Personal information
- Nationality: Malaysian
- Born: January 24, 1999 (age 27) Sungai Petani, Kedah, Malaysia
- Height: 160 cm (5 ft 3 in)
- Weight: 53 kg (8 st 5 lb)

Sport
- Coached by: Greg Gaultier
- Retired: Active
- Racquet used: Dunlop

Women's singles
- Highest ranking: No. 5 (June 2026)
- Current ranking: No. 5 (June 2026)
- Title: 16

Medal record
Women's squash
Representing Malaysia
World Team Championships
| Bronze medal – third place | 2024 Hong Kong | Team |
World Doubles Championships
| Bronze medal – third place | 2022 Glasgow | Doubles |
Asian Games
| Gold medal – first place | 2022 Hangzhou | Singles |
| Gold medal – first place | 2022 Hangzhou | Team |
| Gold medal – first place | 2026 Aichi-Nagoya | Singles |
| Silver medal – second place | 2018 Jakarta-Palembang | Singles |
| Bronze medal – third place | 2018 Jakarta-Palembang | Team |
Asian Championships
| Silver medal – second place | 2023 Hong Kong | Singles |
Southeast Asian Games
| Gold medal – first place | 2017 Kuala Lumpur | Singles |
| Gold medal – first place | 2017 Kuala Lumpur | Mixed doubles |

= Sivasangari Subramaniam =

Malaysian squash player

Sivasangari Subramaniam (born 24 January 1999) is a Malaysian professional squash player. She reached a career high ranking of number 5 in the world during April 2026.

== Career ==
In 2011, Subramaniam was nominated as MSSM (National Schools Sports Council) 2011 Promising Sportsgirl of the Year. On 8 July 2018, she became the youngest women's National Champion by defeating Low Wee Wern in the final at the Ohana 34th National Squash Championships. Subramaniam became the 2018 British Junior Open champion by defeating Satomi Watanabe.

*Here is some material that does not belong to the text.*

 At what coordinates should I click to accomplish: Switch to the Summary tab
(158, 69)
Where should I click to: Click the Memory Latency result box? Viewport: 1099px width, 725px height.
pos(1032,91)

On 6 March 2022, she won College Squash Association (CSA) National Collegiate Individual Championships to clinch her first individual title for Cornell University.

On 1 April 2024, she won the Gillen Markets London Classic Gold event, completing a dream week at the by beating World No. 2 Hania El Hammamy to lift the PSA World Tour Gold-level title.

In December 2024, Subramaniam helped Malaysia win the bronze medal at the 2024 Women's World Team Squash Championships.

In March 2026, she won her 16th PSA title after securing victory in the Australian during the 2025–26 PSA Squash Tour.

== Personal life ==
Sivasangari was born in Sungai Petani, Kedah to Tamil parents, Valli Nagappan and Subramaniam Kaniappan. She started playing squash at the age of eight. She is a former student of SMK Sultanah Asma and obtained her GCE Ordinary Level from Kolej Tuanku Ja'afar. She is currently studying Bachelor of Science (Mass Communications/ Media Studies) at Cornell University.

On 26 June 2022, she was involved in a car accident along the Maju Expressway. She sustained fractures on her face and C1 vertebra. Due to the injuries, she had to pull out of the 2022 Commonwealth Games.